Two weeks ago, S. was in the city for a conference. I hadn't seen him for years, but when I picked him up from the airport, our friendship picked up right away. In my memory, I knew how funny he was, but it had been so long since I had felt it in person. He delivers jokes in a perfect deadpan, then laughs a couple seconds afterwards with a goofy "he he he." He's colorblind, so he asked me—just as he had almost every day of his college life—if his jacket matched his pants. He's still kind and genuine, interested and interesting. I had met his strong, fiercely intelligent wife independently of him before they got together in college, and I was there at the party that sealed their future. I joyfully participated in all three days of their wedding. I love them both, even through time and distance.

Sophomore year of college, in the year after the first big storm and the year before the second, S. helped me not through illness but through a very debilitating breakup. During this time, I spent all the hours I wasn't in class in bed. S. may or may not have brought me hot-and-sour-soup then—I can't remember—but I do remember he did whatever he could to distract me from my own misery and try to help me appreciate all the goodness that surrounded me. He was honest with me. He was also hilarious.
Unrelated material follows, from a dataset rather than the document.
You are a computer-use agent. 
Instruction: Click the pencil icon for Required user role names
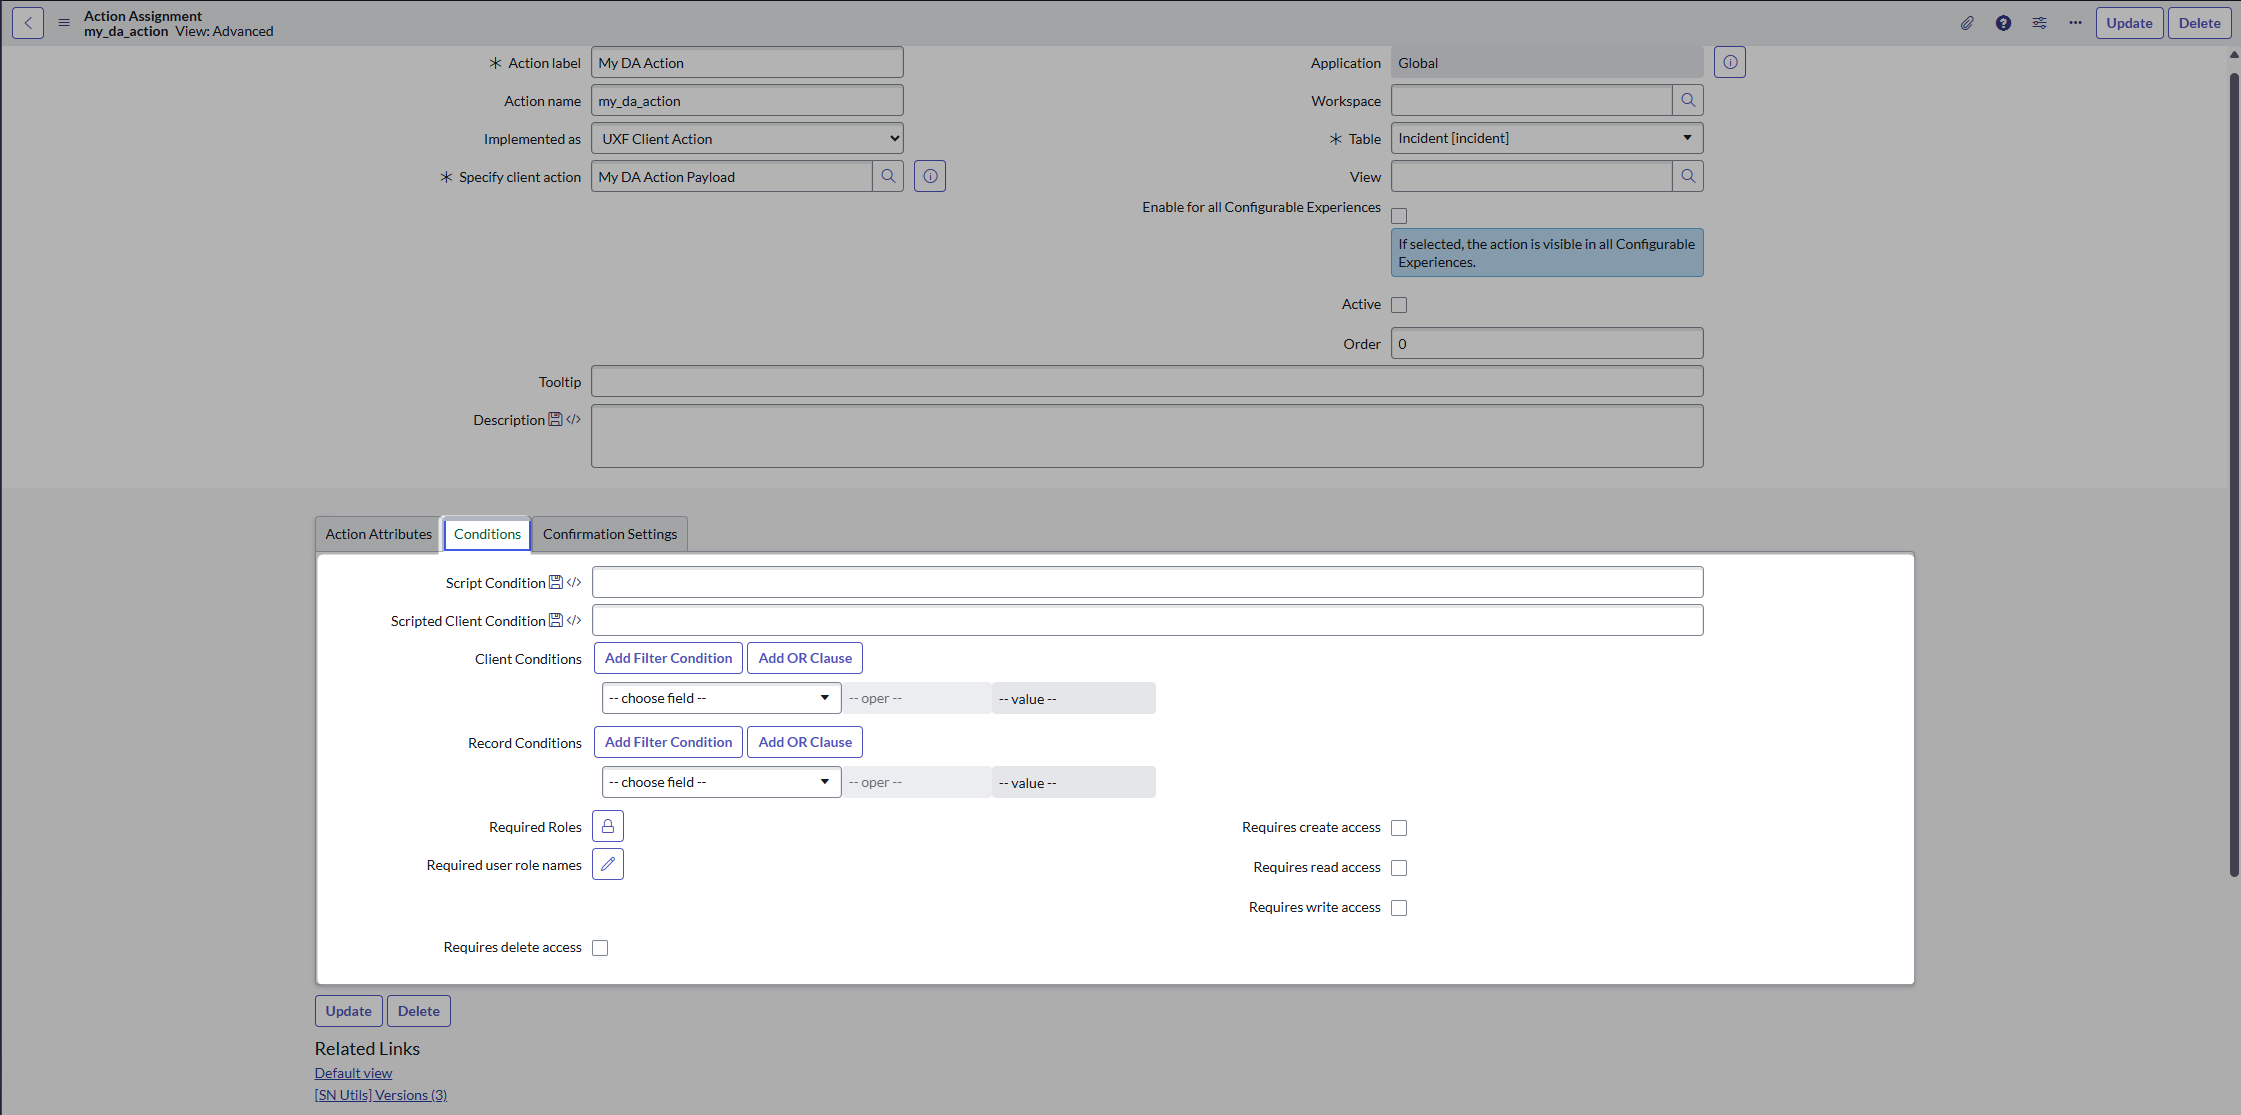tap(607, 864)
One damp autumn day during that gray time, he lured me out of my dorm room down to the muddy playing fields near the monuments to watch him and his team play intramural football. Standing on the sidelines, I watched them cajole each other and cheer each other on, smiling so big I could hear their grins. They loved each other and they loved the game. Towards the end, S. made the most beautiful play I'd seen in an intramural game: it was a near-impossible interception made with Inspector Gadget-like elastic limbs. He stretched arms and legs—telescoping antennae—to make the connection. The edges of his fingers touched the ball, he coaxed it into his palms, pulled it to his chest, then fell to the ground, rolling and laughing.
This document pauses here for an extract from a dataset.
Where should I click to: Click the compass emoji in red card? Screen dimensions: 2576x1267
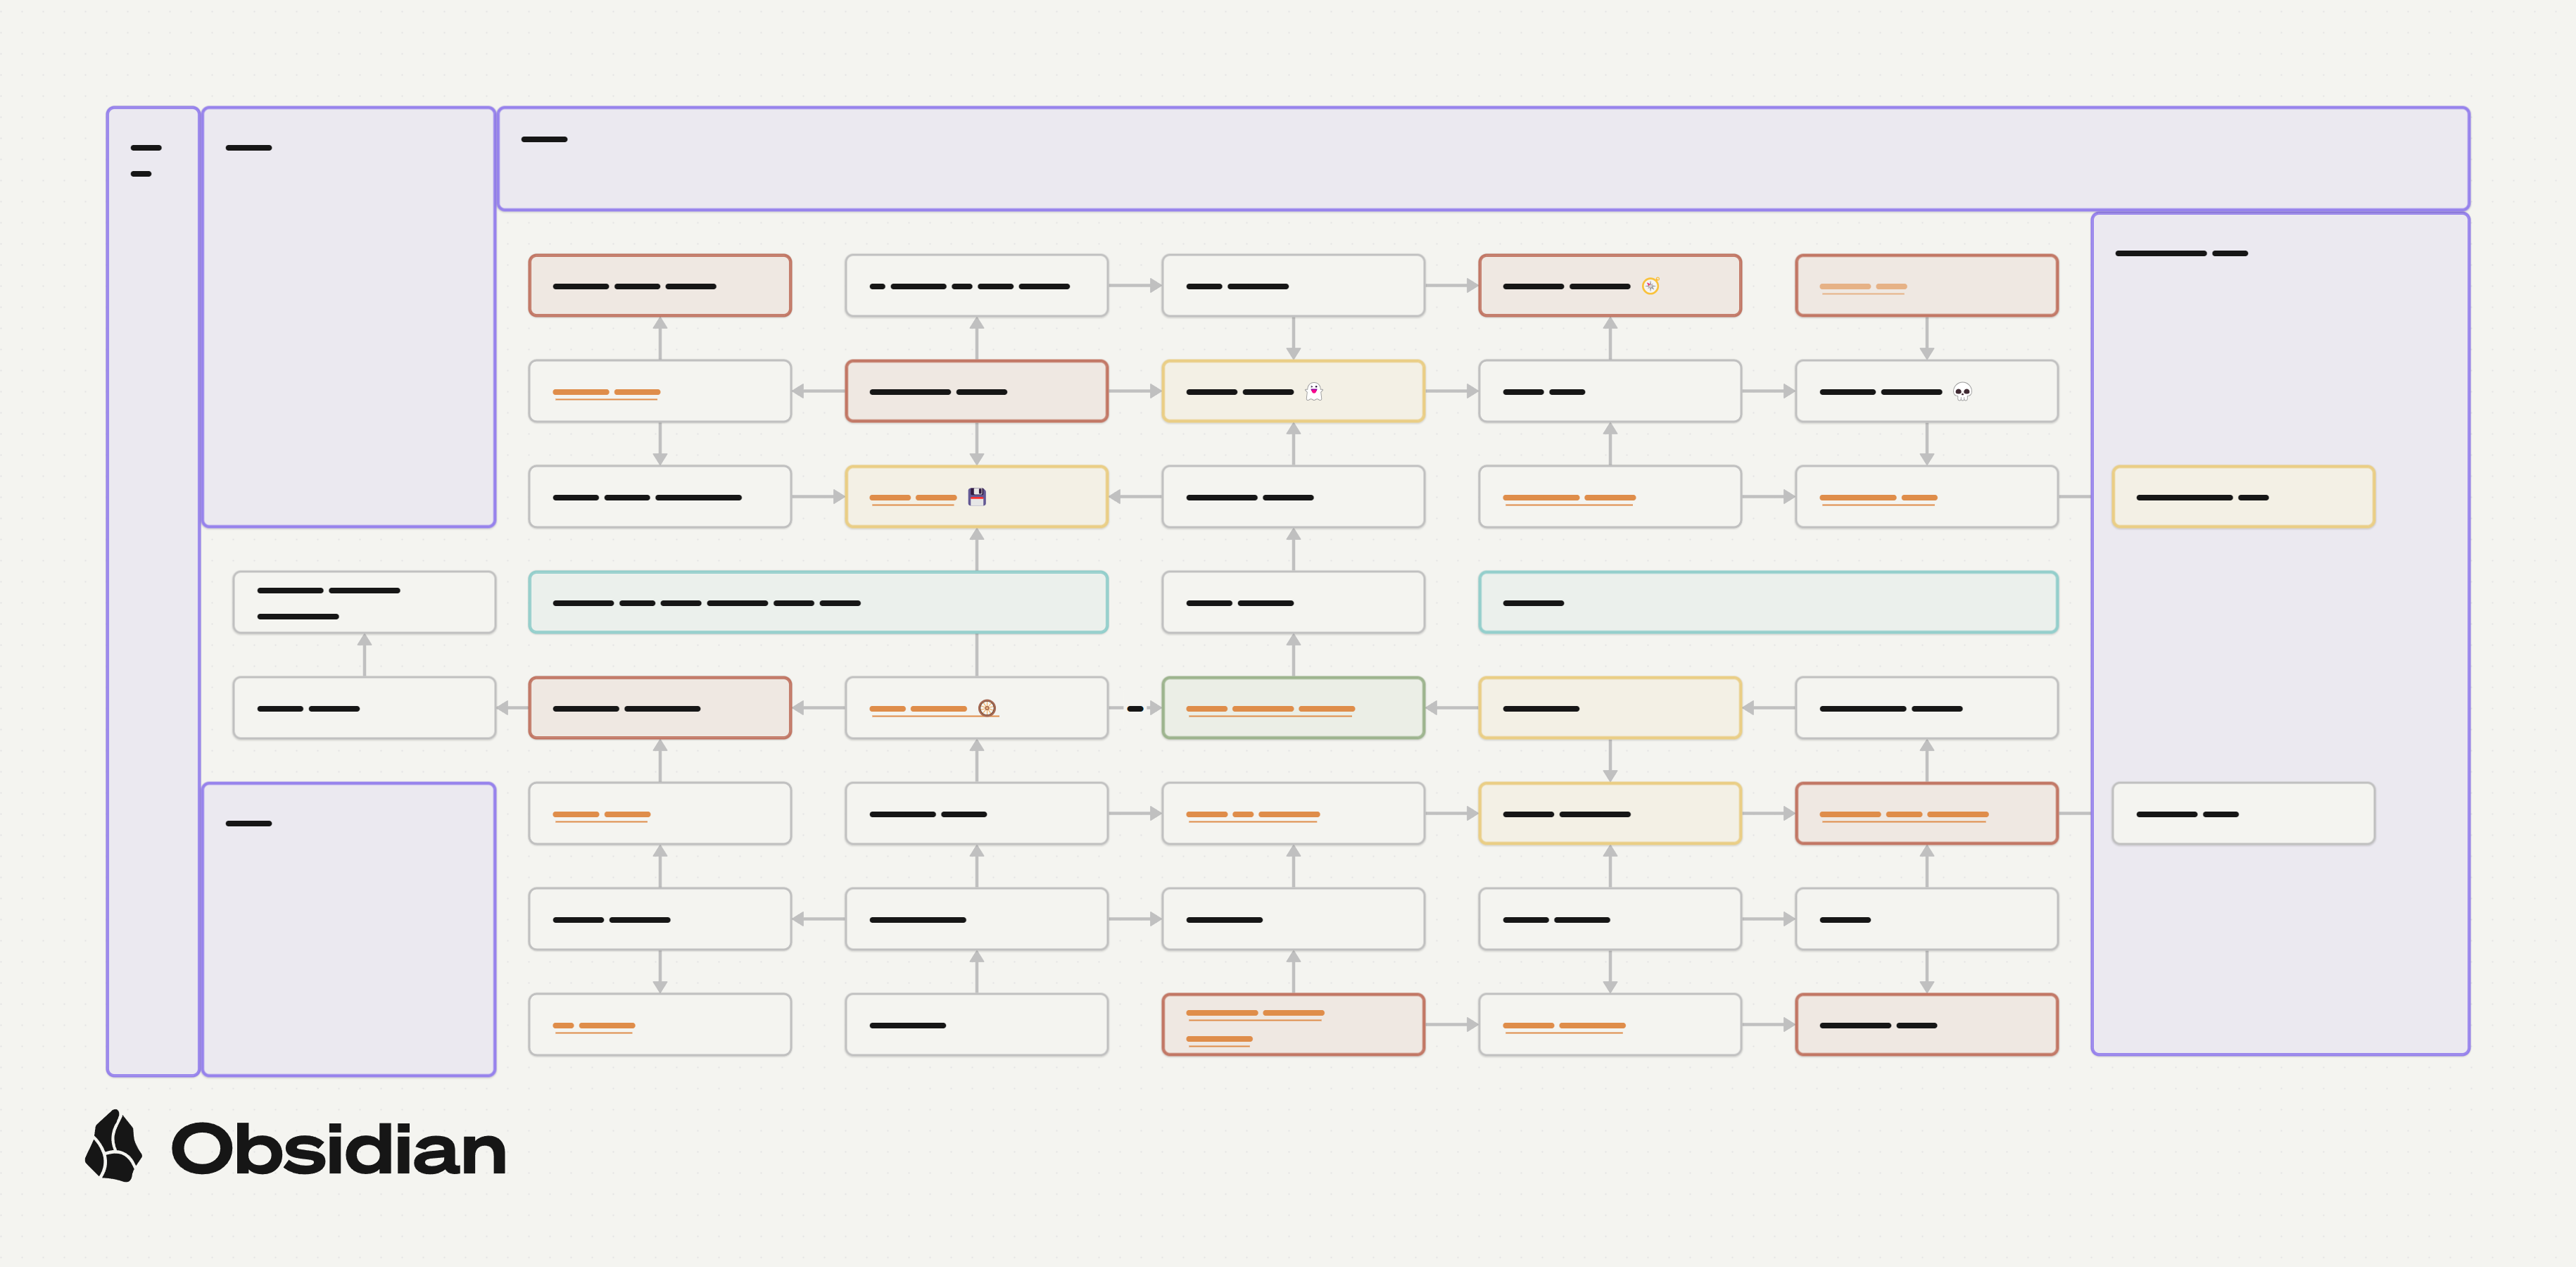(x=1650, y=286)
I screamed like the cheerleader, for him at least, I was.

After the miracle play, he ran towards me, arms wide, grinning again. "That was for you, baby!" he yelled. He threw his arms around me, laughing. It was a great hug. It was also funky, because he had rolled in dog shit when he hit the ground after his interception. I ended up with shit all over my sweater.

Two weeks ago, we talked about all that had happened to each of us since we left the city that hosted that game. We've both had joy. We've both rolled in more shit. And even after all this, every time I looked at him, I wanted to laugh with sheer happiness. He's such a good man, so funny, generous, smart, and warm-hearted. After I spent the day with him, I keep thinking how wonderful it is to have people like this in my life. Good friends do something remarkable: in their goodness, they encourage greater goodness out of us; in their specialness, they remind us of how special we are.
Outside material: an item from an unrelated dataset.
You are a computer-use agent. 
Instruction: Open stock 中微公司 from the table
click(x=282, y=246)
It's snowing in DC right now. Damn, I have such a hankering for hot-and-sour soup.

Comments

Nora Lee said…
Oh, girl. Words fail me. But not you. You find the right ones. You always do. Surely you have a great recipe for hot and sour soup.
Facebook has trained me to look for a LIKE button. To like your eloquent writing and to like Nora Lee's spot-on comment. The roller coaster rides of life are what help us find our wonderful friends, aren't they?
dcr said…
i love reading your postings and always feel my comments are inadequate. so, since i have been reminded lately, it's not about me, i am glad (does that mean i'm still makign it about me??) you have great friends and are having fun. please take care!
David Kiang said…
What a fun memory, enjoyed the story. Some reason I'm reminded of the Jungle Book, carefree days and wonderful bonding of friends. Sorry couldn't be more articulate, but it's something on the nose I can't see.